* Stored rows
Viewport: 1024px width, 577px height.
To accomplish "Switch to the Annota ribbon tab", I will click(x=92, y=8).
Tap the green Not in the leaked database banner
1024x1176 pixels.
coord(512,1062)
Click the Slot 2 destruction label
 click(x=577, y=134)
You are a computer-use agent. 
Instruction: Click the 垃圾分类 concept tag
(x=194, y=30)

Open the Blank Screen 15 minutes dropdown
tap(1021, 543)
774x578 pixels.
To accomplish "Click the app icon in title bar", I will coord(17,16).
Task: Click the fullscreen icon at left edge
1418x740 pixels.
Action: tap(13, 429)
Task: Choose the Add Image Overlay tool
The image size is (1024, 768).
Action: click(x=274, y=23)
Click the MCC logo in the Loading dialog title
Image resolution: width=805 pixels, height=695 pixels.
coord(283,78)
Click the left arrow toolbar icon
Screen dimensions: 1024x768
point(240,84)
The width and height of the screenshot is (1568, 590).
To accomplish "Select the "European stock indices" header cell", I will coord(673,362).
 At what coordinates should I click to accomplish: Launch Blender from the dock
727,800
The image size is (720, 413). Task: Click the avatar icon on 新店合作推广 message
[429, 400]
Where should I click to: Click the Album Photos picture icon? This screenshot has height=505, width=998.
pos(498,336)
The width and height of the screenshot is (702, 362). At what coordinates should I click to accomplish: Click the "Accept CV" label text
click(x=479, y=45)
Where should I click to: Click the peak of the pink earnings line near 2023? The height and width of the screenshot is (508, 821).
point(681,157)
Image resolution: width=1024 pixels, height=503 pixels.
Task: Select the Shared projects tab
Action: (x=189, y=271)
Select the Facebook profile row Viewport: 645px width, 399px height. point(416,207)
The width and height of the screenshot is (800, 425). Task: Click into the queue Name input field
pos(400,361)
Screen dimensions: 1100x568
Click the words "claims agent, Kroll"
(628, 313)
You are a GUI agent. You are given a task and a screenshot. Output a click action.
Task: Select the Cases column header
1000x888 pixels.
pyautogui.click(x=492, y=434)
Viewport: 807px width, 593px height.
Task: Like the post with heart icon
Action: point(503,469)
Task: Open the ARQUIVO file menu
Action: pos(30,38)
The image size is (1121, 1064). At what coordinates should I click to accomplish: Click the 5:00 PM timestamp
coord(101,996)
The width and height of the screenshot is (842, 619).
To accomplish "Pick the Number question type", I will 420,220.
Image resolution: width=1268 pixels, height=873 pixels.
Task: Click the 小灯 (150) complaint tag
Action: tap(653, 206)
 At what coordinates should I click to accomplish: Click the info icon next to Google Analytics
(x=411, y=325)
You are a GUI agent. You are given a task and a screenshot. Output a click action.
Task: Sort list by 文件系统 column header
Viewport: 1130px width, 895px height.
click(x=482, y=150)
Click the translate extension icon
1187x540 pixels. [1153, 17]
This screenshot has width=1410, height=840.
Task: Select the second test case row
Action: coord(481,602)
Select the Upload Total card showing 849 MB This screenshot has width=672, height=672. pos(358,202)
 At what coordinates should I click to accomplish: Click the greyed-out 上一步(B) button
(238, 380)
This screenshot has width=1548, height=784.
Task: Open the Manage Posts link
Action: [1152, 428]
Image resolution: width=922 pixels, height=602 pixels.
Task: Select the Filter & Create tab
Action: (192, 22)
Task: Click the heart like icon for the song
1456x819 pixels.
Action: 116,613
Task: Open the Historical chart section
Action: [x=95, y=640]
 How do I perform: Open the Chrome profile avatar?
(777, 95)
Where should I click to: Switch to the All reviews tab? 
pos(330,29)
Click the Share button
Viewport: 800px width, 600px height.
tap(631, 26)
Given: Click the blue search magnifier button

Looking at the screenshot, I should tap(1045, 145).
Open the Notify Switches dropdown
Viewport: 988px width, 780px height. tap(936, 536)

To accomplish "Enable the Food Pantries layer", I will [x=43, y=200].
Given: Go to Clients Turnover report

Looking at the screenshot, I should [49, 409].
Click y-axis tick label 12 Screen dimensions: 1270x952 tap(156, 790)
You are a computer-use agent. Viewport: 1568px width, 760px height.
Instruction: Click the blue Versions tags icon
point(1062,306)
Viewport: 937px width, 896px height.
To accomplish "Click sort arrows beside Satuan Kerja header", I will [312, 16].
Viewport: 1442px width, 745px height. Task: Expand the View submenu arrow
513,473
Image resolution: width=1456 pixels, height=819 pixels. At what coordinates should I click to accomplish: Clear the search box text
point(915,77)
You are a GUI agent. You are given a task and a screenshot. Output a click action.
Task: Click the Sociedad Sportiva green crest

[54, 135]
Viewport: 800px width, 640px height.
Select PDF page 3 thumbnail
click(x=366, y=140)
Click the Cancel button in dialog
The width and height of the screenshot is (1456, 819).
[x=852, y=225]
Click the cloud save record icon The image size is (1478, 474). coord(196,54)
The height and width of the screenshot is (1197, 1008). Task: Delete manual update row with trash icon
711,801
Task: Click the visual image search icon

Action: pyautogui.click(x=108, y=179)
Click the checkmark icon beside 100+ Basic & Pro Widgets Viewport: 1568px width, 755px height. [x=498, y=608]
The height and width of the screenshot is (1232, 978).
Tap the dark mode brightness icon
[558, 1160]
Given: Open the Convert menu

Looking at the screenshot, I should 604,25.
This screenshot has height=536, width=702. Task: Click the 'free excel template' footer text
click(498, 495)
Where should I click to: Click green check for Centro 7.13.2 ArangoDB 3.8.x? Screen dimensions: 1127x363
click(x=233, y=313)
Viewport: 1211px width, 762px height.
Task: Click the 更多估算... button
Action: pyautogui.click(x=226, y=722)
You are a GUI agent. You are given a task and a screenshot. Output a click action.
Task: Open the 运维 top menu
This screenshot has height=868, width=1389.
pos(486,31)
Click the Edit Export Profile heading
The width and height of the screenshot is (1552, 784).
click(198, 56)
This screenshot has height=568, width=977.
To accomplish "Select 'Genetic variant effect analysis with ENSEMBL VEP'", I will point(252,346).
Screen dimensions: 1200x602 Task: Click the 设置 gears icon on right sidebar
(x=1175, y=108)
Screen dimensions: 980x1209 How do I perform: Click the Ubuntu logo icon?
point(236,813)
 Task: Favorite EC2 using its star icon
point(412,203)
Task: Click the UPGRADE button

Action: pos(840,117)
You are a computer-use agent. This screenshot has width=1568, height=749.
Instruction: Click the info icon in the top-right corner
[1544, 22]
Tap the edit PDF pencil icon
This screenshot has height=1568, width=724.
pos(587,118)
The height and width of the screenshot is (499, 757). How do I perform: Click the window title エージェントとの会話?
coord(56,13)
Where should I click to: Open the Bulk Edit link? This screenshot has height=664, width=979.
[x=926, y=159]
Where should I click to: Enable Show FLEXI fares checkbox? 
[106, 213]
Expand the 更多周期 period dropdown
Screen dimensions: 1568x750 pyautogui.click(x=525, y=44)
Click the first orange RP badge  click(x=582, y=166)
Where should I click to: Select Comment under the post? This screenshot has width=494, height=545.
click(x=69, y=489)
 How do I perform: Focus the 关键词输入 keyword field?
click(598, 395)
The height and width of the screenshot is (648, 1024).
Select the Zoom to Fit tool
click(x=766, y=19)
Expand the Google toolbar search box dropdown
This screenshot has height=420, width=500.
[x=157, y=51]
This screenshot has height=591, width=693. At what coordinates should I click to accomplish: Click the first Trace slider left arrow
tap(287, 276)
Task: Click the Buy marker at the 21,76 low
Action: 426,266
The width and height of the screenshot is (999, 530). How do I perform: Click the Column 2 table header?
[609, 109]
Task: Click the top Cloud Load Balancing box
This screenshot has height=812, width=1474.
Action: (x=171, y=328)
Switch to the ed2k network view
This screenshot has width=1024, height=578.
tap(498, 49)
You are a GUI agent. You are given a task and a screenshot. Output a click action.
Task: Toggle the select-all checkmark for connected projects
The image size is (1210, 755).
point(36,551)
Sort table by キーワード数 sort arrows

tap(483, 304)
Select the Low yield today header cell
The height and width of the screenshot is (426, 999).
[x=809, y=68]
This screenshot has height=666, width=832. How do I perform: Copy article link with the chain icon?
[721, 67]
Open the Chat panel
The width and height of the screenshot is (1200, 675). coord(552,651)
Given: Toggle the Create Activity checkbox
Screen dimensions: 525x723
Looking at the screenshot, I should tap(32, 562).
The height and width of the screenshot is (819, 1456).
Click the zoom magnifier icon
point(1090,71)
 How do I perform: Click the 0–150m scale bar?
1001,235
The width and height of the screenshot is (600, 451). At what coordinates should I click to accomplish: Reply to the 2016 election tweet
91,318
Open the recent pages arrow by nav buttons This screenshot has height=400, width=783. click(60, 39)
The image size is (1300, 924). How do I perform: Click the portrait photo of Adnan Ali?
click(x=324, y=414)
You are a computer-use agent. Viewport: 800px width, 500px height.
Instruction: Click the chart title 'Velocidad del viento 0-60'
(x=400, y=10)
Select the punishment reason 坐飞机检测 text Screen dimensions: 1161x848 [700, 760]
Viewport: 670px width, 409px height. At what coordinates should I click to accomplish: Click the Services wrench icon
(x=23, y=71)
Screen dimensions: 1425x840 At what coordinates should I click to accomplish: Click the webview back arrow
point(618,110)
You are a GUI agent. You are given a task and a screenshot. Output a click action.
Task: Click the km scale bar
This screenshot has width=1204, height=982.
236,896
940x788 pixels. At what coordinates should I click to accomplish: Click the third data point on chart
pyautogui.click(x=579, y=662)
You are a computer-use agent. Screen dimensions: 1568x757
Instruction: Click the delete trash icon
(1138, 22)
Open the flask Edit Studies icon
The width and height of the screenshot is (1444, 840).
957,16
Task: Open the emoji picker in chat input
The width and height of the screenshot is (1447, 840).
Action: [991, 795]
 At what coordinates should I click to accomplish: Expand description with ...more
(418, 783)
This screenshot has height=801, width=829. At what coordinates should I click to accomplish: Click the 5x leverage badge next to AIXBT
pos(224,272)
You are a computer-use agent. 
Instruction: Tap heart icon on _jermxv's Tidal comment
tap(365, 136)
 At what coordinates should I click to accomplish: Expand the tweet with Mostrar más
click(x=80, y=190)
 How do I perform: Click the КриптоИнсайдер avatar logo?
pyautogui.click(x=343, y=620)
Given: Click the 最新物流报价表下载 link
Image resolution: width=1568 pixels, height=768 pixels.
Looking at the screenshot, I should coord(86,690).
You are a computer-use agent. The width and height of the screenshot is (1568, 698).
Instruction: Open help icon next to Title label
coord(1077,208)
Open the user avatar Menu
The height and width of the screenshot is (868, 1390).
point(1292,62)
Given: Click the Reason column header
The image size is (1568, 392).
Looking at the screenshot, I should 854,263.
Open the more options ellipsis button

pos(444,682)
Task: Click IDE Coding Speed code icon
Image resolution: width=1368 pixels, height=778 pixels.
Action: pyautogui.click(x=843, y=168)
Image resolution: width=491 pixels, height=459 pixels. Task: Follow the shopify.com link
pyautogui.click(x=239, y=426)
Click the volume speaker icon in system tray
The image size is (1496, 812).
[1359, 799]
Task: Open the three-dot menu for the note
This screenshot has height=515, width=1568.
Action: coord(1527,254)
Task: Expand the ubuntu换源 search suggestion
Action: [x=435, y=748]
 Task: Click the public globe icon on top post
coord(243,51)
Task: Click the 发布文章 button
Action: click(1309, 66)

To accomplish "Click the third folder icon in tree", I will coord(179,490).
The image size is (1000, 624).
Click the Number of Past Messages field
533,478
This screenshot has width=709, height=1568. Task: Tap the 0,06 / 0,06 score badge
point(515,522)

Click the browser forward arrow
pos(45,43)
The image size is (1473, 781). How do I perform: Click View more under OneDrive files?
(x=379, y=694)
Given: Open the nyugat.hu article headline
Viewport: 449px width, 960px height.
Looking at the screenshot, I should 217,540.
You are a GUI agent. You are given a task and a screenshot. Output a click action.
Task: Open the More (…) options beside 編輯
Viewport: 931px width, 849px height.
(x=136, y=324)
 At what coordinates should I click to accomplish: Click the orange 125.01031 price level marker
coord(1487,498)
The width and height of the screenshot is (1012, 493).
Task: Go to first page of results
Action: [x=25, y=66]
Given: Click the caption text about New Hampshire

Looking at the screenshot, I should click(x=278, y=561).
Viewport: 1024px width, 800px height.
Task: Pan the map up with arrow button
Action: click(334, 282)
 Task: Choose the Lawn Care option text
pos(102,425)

* What is asked
Add 55 to every coordinate in the answers, and give all of the records again, requests included, from their start through the line containing "Action: tap(13, 429)". Include nothing past that line.

* Response to the exercise
Viewport: 1024px width, 577px height.
To accomplish "Switch to the Annota ribbon tab", I will click(x=147, y=63).
Tap the green Not in the leaked database banner
1024x1176 pixels.
coord(567,1117)
Click the Slot 2 destruction label
 click(x=632, y=189)
You are a computer-use agent. 
Instruction: Click the 垃圾分类 concept tag
(x=249, y=85)

Open the Blank Screen 15 minutes dropdown
tap(1076, 598)
774x578 pixels.
To accomplish "Click the app icon in title bar", I will coord(72,71).
Task: Click the fullscreen icon at left edge
1418x740 pixels.
Action: tap(68, 484)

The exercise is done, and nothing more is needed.